Format change in query of parent causes child model to be classified as indirectly modified
Problem
Changed formatting of the query of parent model causes child model to be classified as indirectly modified. Depending on the model kind this may cause unnecessary backfilling of the child.
Instead the expected behavior would be that a metadata change of the parent model wouldn't lead to the child model to be classified as indirectly modified.
sqlmesh==0.227.1
Reproducible example
Using the demo example project sqlmesh_example created with sqlmesh init.
Setup: Execute sqlmesh plan to create the prod environment
Change model DDL
"Obvious" metadata changes such as adding description and audit to the model DDL is classified as expected.
Making the following change to sqlmesh_example.incremental_model:
MODEL (
name sqlmesh_example.incremental_model,
kind INCREMENTAL_BY_TIME_RANGE (
time_column event_date
),
start '2020-01-01',
cron '@daily',
grain (id, event_date),
description "My incremental model",
audits NOT_NULL(columns:=(id)),
);
SELECT
id,
item_id,
event_date,
FROM
sqlmesh_example.seed_model
WHERE
event_date BETWEEN @start_date AND @end_date
Doing a plan:
sqlmesh plan
Terminal log:
.
======================================================================
Successfully Ran 1 tests against duckdb in 0.05 seconds.
----------------------------------------------------------------------
Differences from the `prod` environment:
Models:
└── Metadata Updated:
└── sqlmesh_example.incremental_model
---
+++
@@ -10,6 +10,9 @@
on_destructive_change 'ERROR',
on_additive_change 'ALLOW'
),
+ audits (NOT_NULL('columns' = (
+ id
+ ))),
grains ((id, event_date))
)
SELECT
Metadata Updated: sqlmesh_example.incremental_model
Apply - Virtual Update [y/n]: y
SKIP: No physical layer updates to perform
[1/1] sqlmesh_example.incremental_model [insert 2020-01-01 - 2025-11-02, audits ✔1] 0.01s
Auditing models ━━━━━━━━━━━━━━━━━━━━━━━━━━━━━━━━━━━━━━━━ 100.0% • 1/1 • 0:00:00
✔ Model batches executed
SKIP: No model batches to execute
Updating virtual layer ━━━━━━━━━━━━━━━━━━━━━━━━━━━━━━━━━━━━━━━━ 100.0% • 2/2 • 0:00:00
✔ Virtual layer updated
Changing query format
Adding some innocent whitespace to the query between id and the comma is classified as a metadata change and the sqlmesh_example.full_model is classified as indirectly modified:
MODEL (
name sqlmesh_example.incremental_model,
kind INCREMENTAL_BY_TIME_RANGE (
time_column event_date
),
start '2020-01-01',
cron '@daily',
grain (id, event_date),
description "My incremental model",
audits NOT_NULL(columns:=(id)),
);
SELECT
id ,
item_id,
event_date,
FROM
sqlmesh_example.seed_model
WHERE
event_date BETWEEN @start_date AND @end_date
Doing sqlmesh plan results in the following terminal log:
.
======================================================================
Successfully Ran 1 tests against duckdb in 0.05 seconds.

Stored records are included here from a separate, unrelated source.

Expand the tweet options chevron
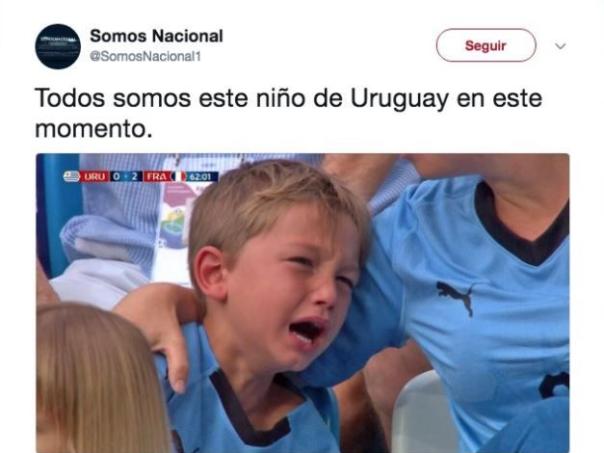 pyautogui.click(x=560, y=46)
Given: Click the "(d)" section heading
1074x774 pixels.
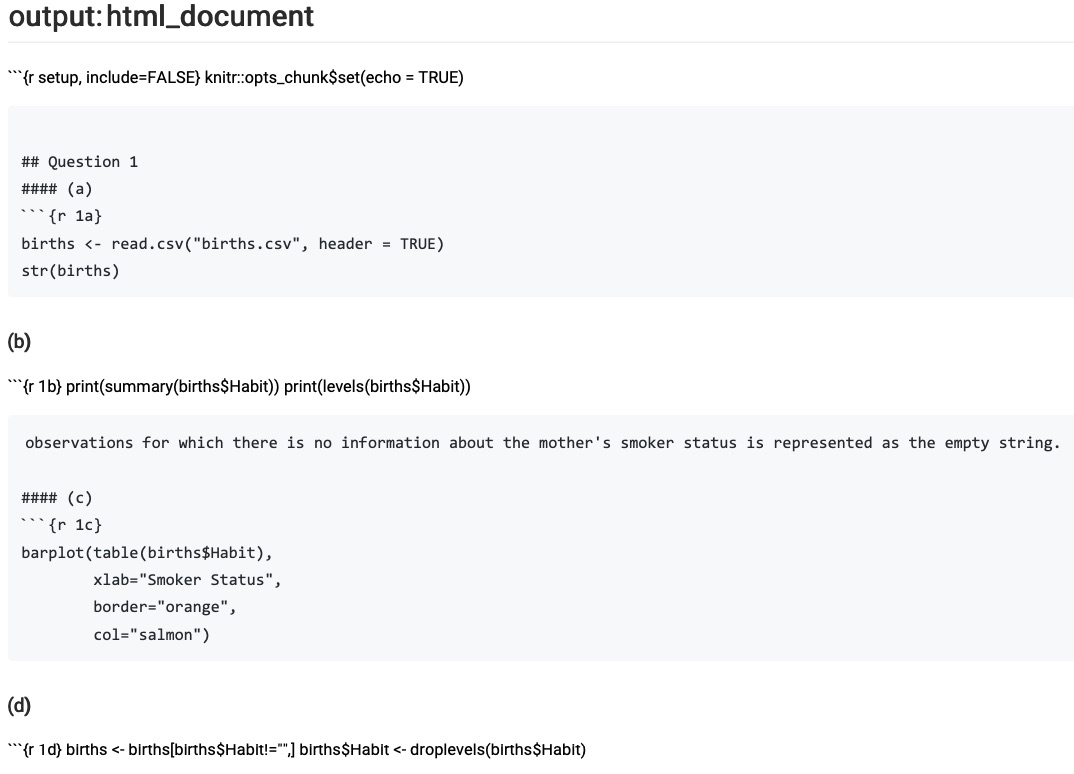Looking at the screenshot, I should 19,706.
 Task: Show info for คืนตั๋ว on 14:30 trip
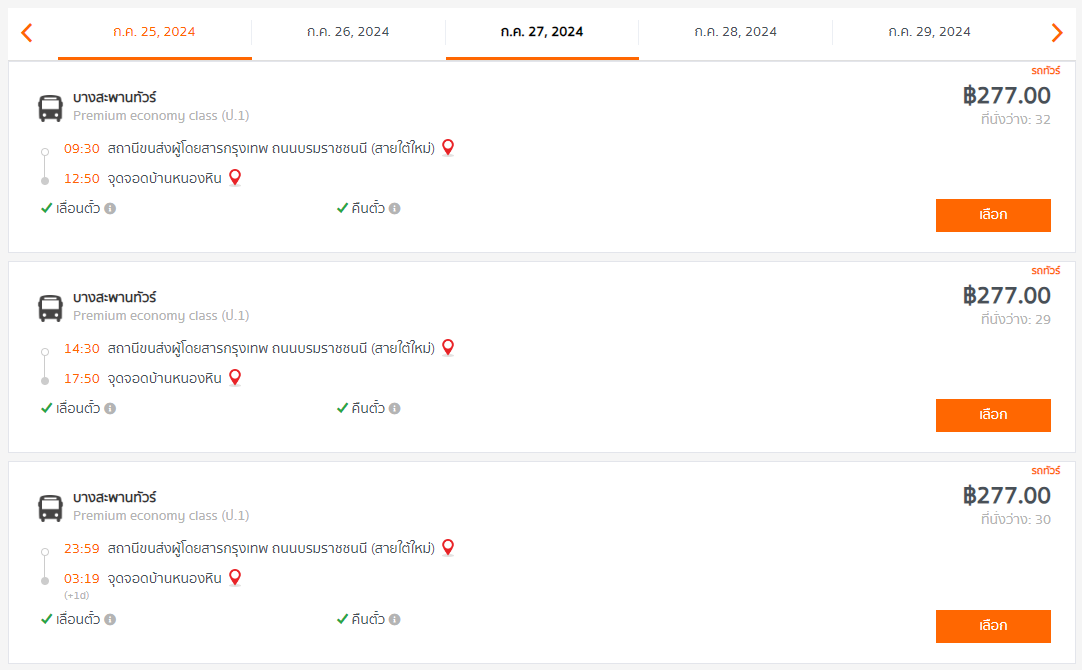(x=395, y=408)
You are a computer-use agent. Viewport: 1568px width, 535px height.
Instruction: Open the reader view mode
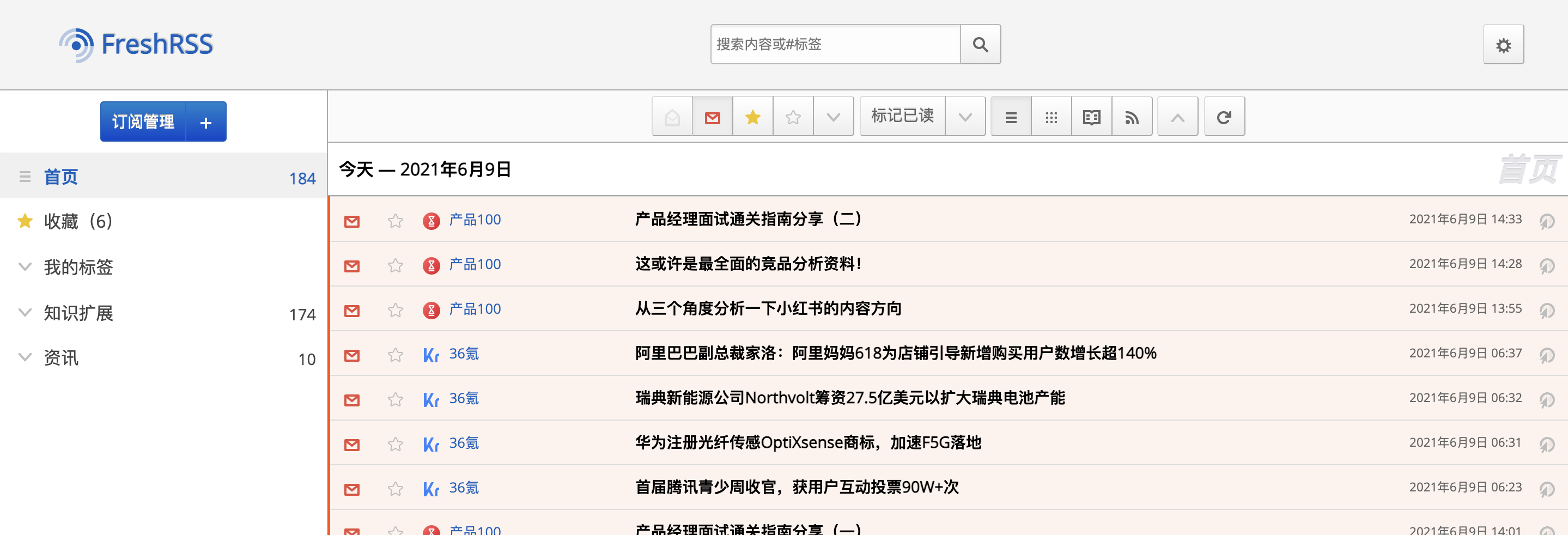[x=1091, y=116]
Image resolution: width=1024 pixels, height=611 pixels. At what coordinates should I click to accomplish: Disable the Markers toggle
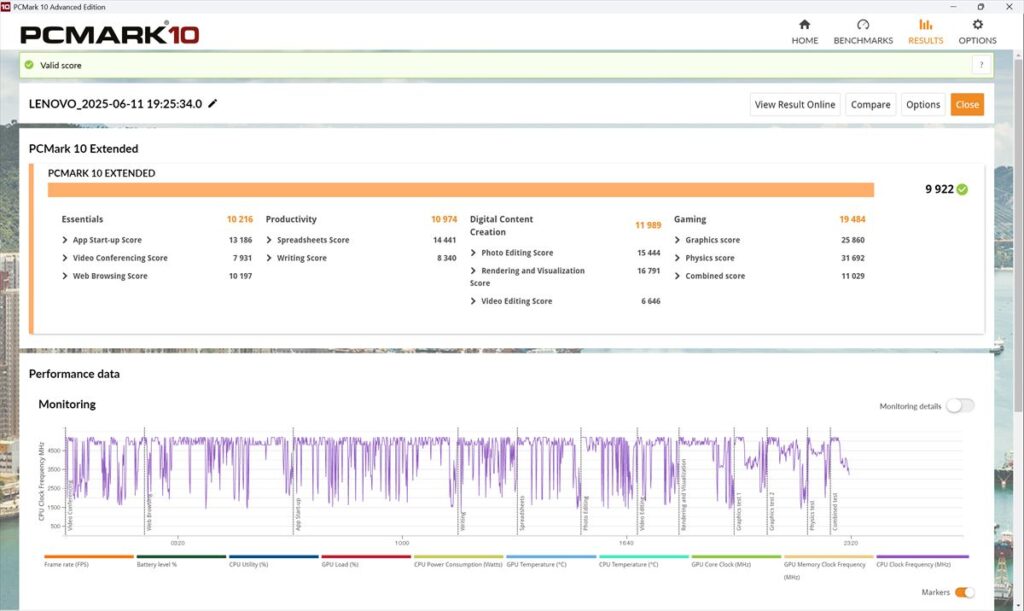pos(965,592)
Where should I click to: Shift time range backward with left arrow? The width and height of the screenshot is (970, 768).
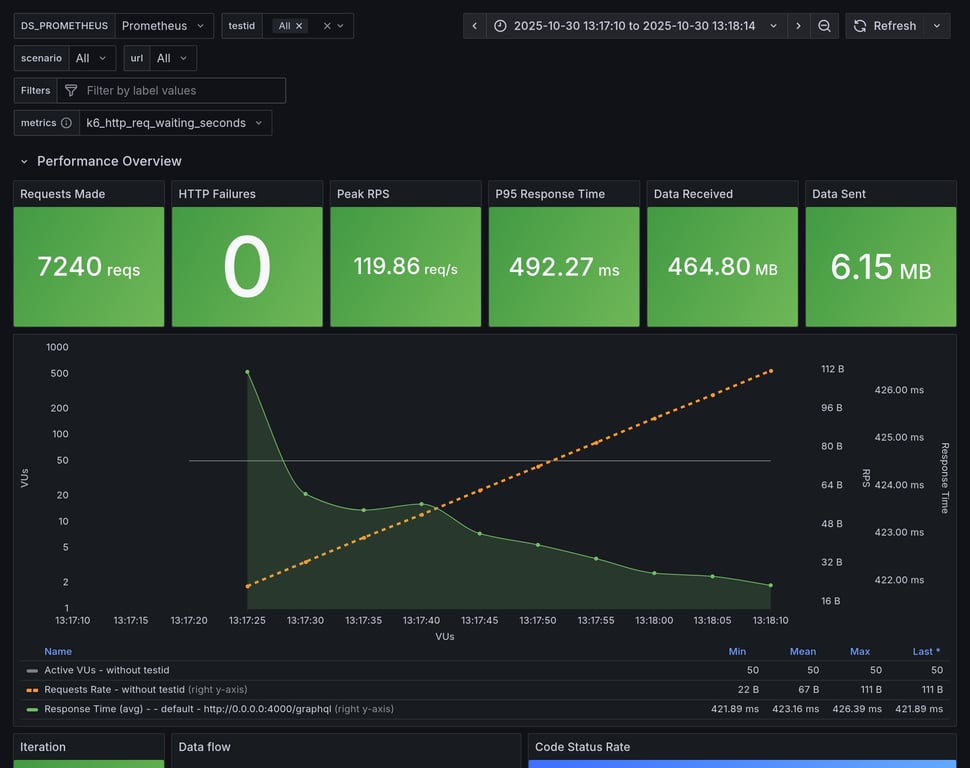pyautogui.click(x=474, y=26)
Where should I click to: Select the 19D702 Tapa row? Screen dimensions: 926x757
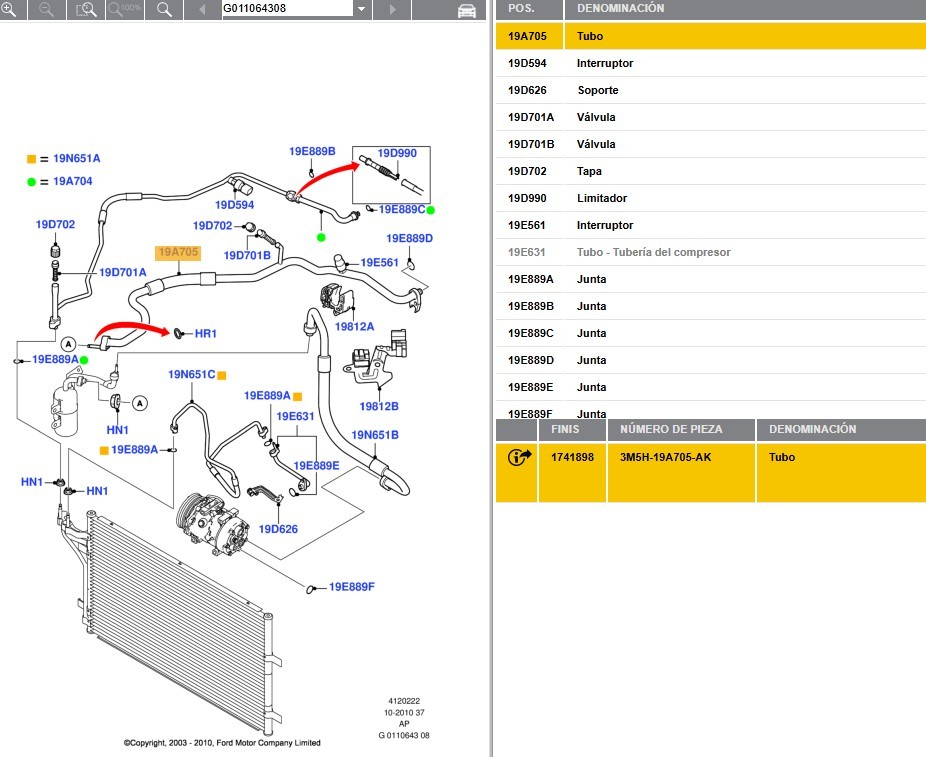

----------------------------------------------------------------------
Differences from the `prod` environment:
Models:
├── Indirectly Modified:
│ └── sqlmesh_example.full_model
└── Metadata Updated:
└── sqlmesh_example.incremental_model
Metadata Updated: sqlmesh_example.incremental_model
Apply - Virtual Update [y/n]: y
SKIP: No physical layer updates to perform
SKIP: No model batches to execute
Updating virtual layer ━━━━━━━━━━━━━━━━━━━━━━━━━━━━━━━━━━━━━━━━ 100.0% • 2/2 • 0:00:00
✔ Virtual layer updated
We suspect this is a bug and that it was introduced in https://github.com/TobikoData/sqlmesh/pull/5256, particularly that is_indirectly_changed() should take into account if changes in the parent data hash are in fact metadata changes only.
@izeigerman